Assim como seus colegas, Edmar Bacha atribuiu a FHC o protagonismo e os maiores méritos pelo sucesso do plano.
“Só ele poderia fazer quatro coisas. Primeiro, reúna todos nós na equipe. Então, tenha confiança e capacidade com o Congresso. Terceiro, neutralize o comitiva de Itamar. E por último, comunicar com o público”, concluiu.
Gustavo Franco
O economista Gustavo Franco foi presidente do BC entre 1997 e 1999, entre o primeiro e o segundo mandato de FHC no Palácio do Planalto.
No evento da Fundação FHC, Franco disse ter ficado “impressionado com o interesse que o país demonstrou nos 30 anos” do plano. “Isso não aconteceu nos 10, 15, 20 ou 25 anos do real. O país agora demonstra interesse em olhar para esta experiência”, afirmou.

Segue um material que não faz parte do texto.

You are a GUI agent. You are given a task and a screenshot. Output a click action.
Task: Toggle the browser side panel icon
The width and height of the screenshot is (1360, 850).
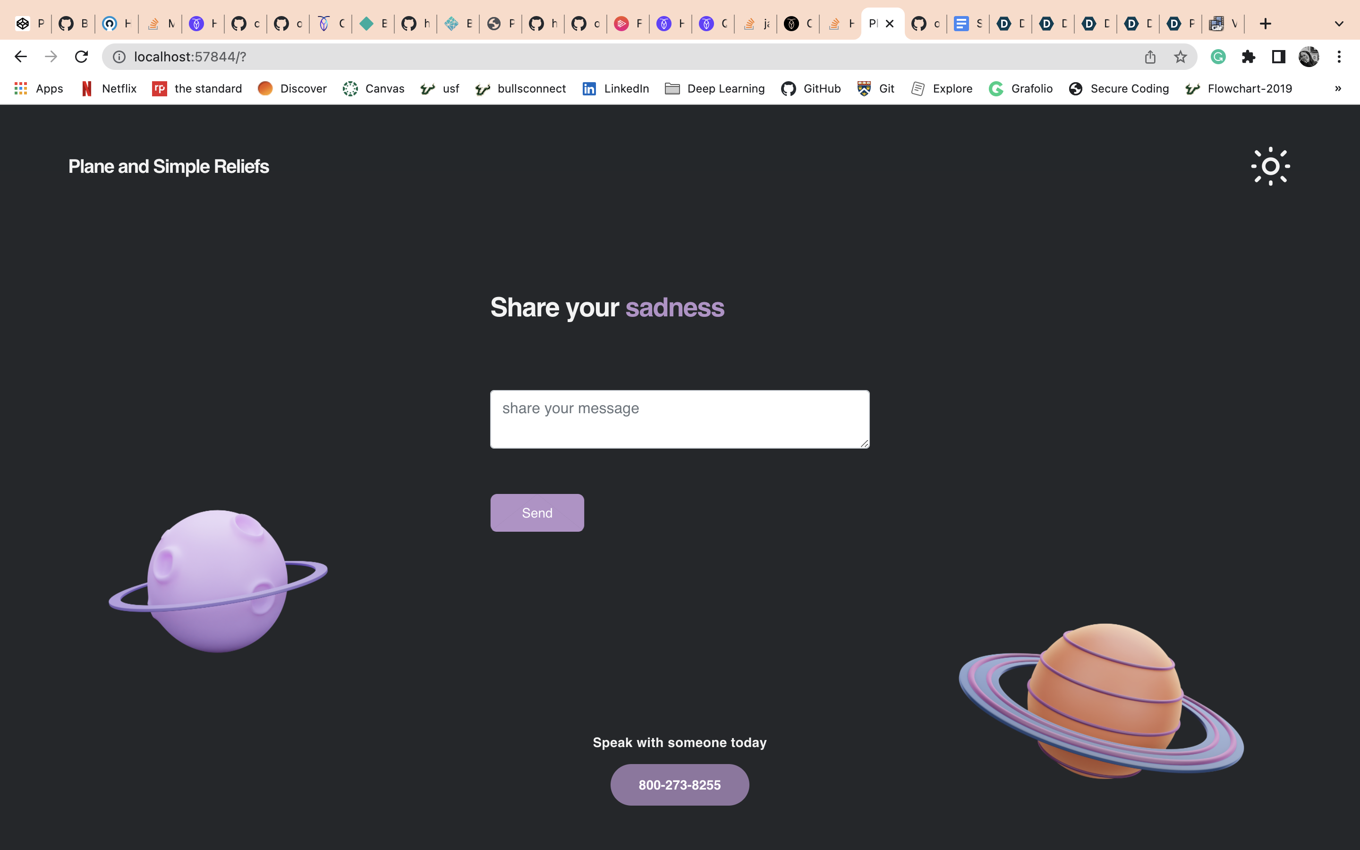[1279, 57]
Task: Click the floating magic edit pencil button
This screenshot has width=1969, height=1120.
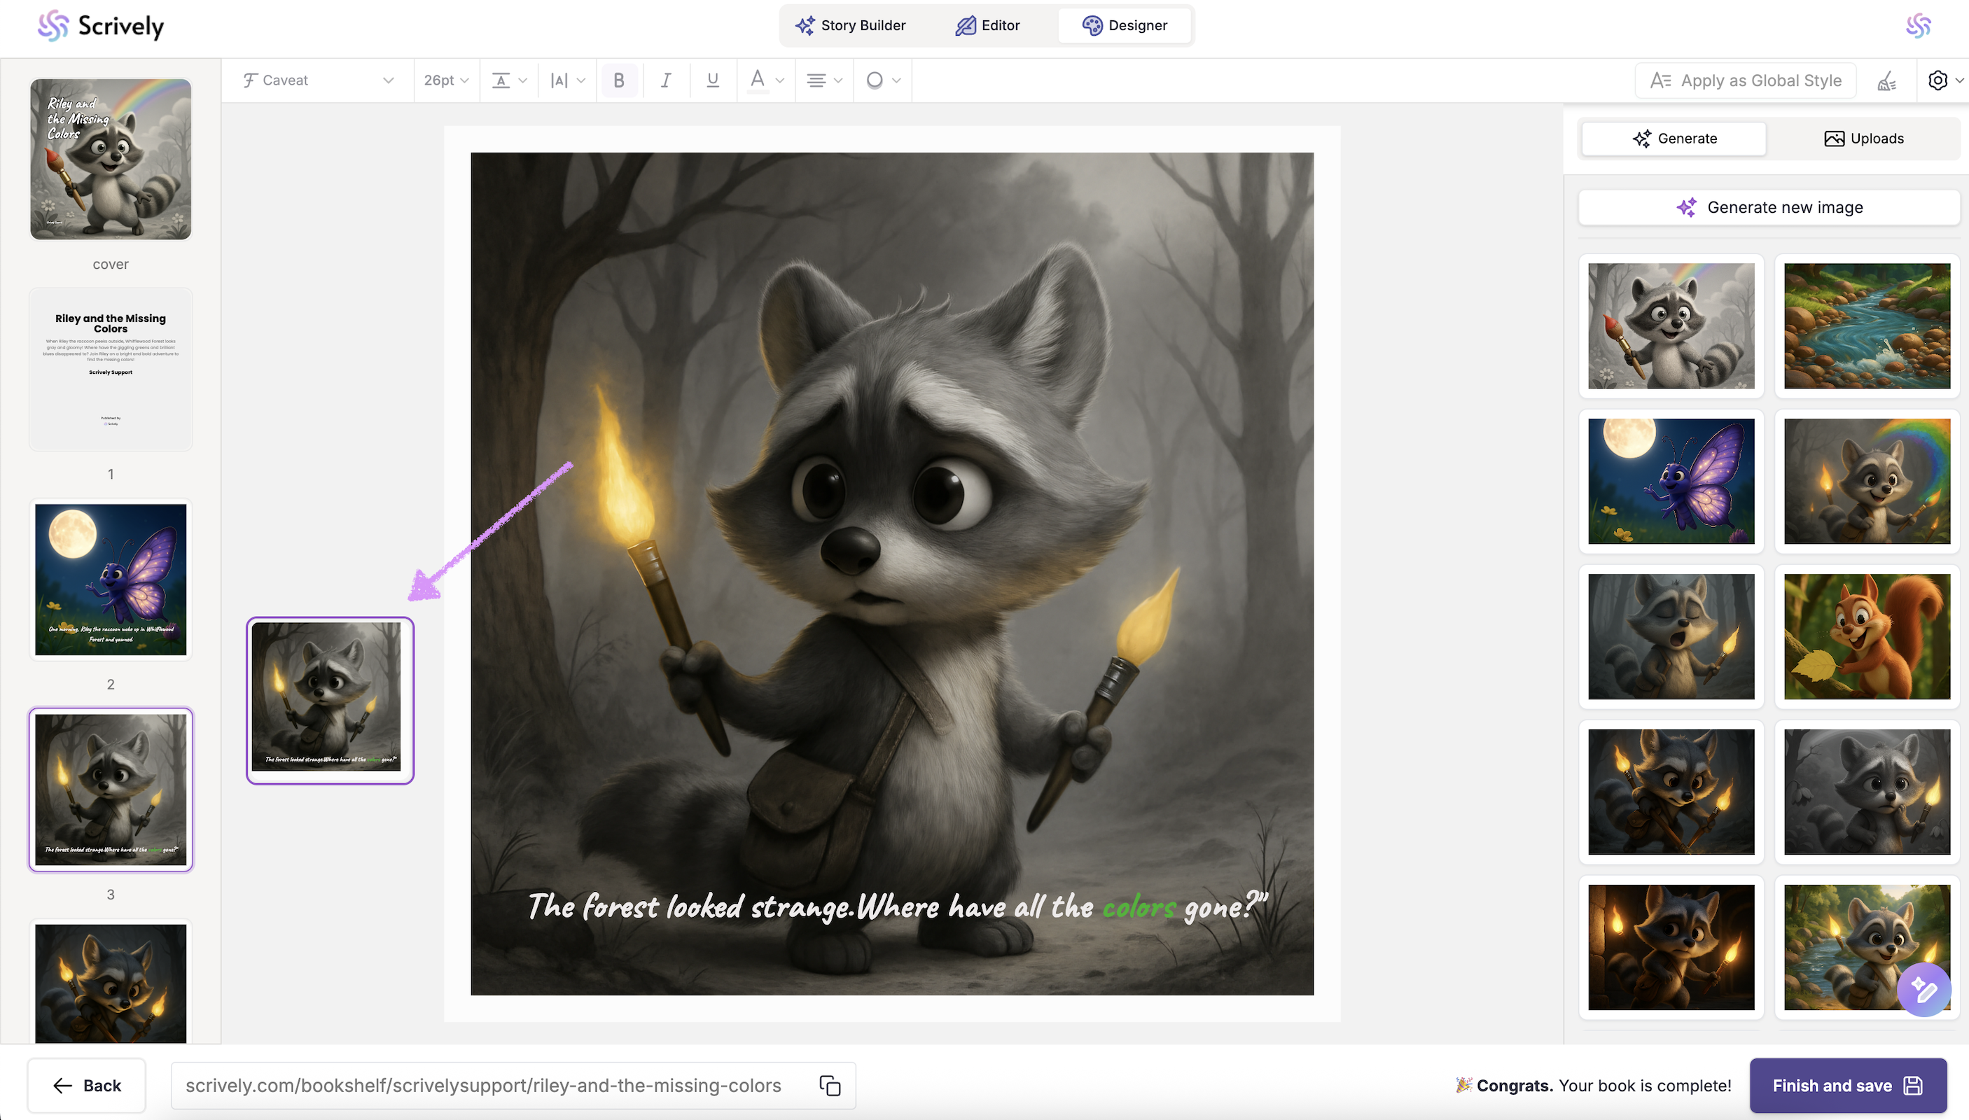Action: (x=1923, y=989)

“Tivemos 15 anos consecutivos de inflação média mensal de 16%. Foram 16% ao mês durante 15 anos! Esse era o tipo de experiência que estávamos enfrentando naquela época. Não era possível ter uma vida econômica inteligente naquele ambiente”, lembrou o ex-presidente do BC.
Armínio Fraga
Falando por videoconferência, Armínio Fraga, que foi presidente do BC durante o segundo mandato de FHC, de 1999 até o final de 2002 – após a saída de Gustavo Franco –, afirmou que “o desenho do Plano Real foi brilhante porque fez com que o dinheiro reforma num ambiente indexado”.
“Surgiram muitos problemas que estavam escondidos pela inflação”, observou o ex-chefe da autoridade monetária.
“Mesmo com todo o esforço fiscal inicial, o Brasil rapidamente entrou em uma situação deficitária. Tornou-se então muito claro que o sistema bancário, não só privado mas também público, era uma espécie de parasita da inflação. Também rapidamente tiveram problemas e três dos seis maiores bancos privados do país faliram”, lembrou Armínio.
Rubens Ricupero
Rubens Ricupero, ex-ministro da Fazenda do Itamar, brincou ao lembrar que praticamente não teve participação na elaboração do Plano Real. “Eu nem sou economista”, disse ele.
Sua principal missão, como ele mesmo diz, era convencer Itamar Franco da viabilidade do plano e fazer com que o então Presidente da República não desistisse de implementá-lo.
Segundo Ricupero, em meio ao legado inquestionável do real, há espaço para grande lamentação.
“A maior tristeza que tenho no final da minha vida é ver que a responsabilidade fiscal não pegou. É muito difícil ter responsabilidade fiscal no país. Aqui ele se abandonou. Melhoramos e depois pioramos”, afirmou o ex-ministro.
30 anos de verdade
O real completa 30 anos no dia 1º de julho e carrega consigo o sucesso da estabilização econômica. Até então, o InfoMoney publicará uma longa série de conteúdos multimídia que abordam os diferentes aspectos envolvidos no Plano Real.
A série começou na última quinta-feira (20) com uma edição especial do podcast Selecionadores de ações, que entrevistou Gustavo Franco. Para o Selecionadores de açõesele relembrou momentos importantes do processo e analisou o futuro da moeda e da economia brasileira.